[Instructions for the task]: Copy the material from the line containing "Where should I" through the line containing "The image size is (1456, 819).", character for character, including both of those lines.

[Items]:
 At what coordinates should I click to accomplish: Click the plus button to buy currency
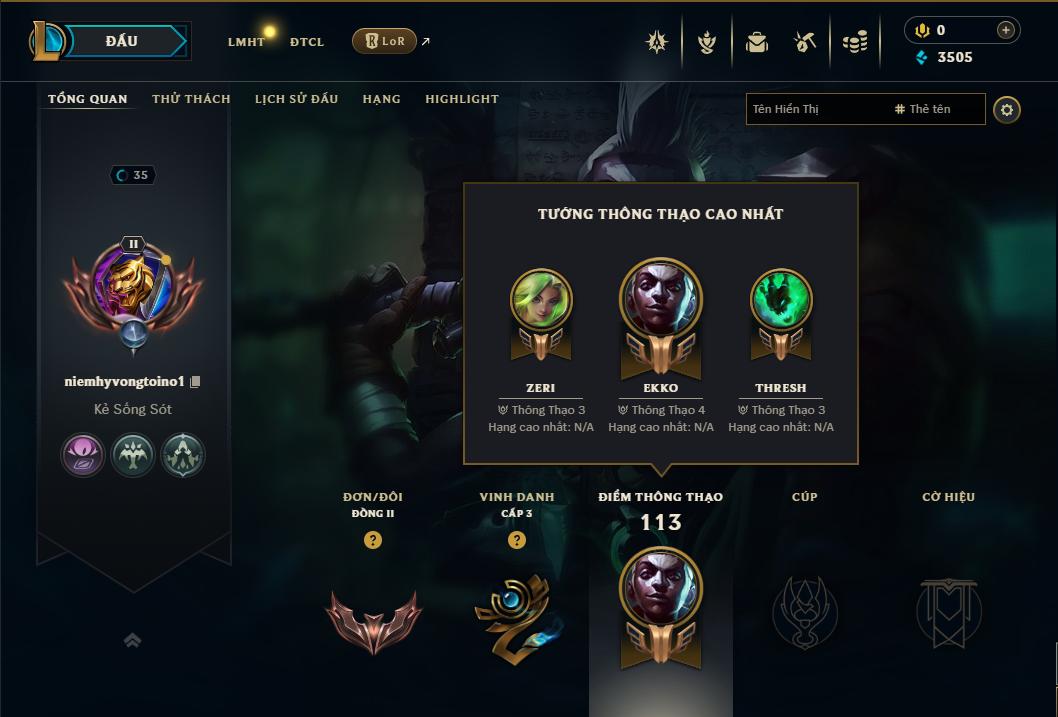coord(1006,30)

---

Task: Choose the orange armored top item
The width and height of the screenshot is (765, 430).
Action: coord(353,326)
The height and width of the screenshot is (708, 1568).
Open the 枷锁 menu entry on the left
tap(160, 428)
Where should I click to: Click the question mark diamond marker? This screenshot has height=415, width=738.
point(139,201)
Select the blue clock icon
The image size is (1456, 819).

[Solution to the exercise]:
Where should I click to: Click the question mark diamond marker? This screenshot has height=415, width=738.
point(139,201)
Select the blue clock icon
The image size is (1456, 819).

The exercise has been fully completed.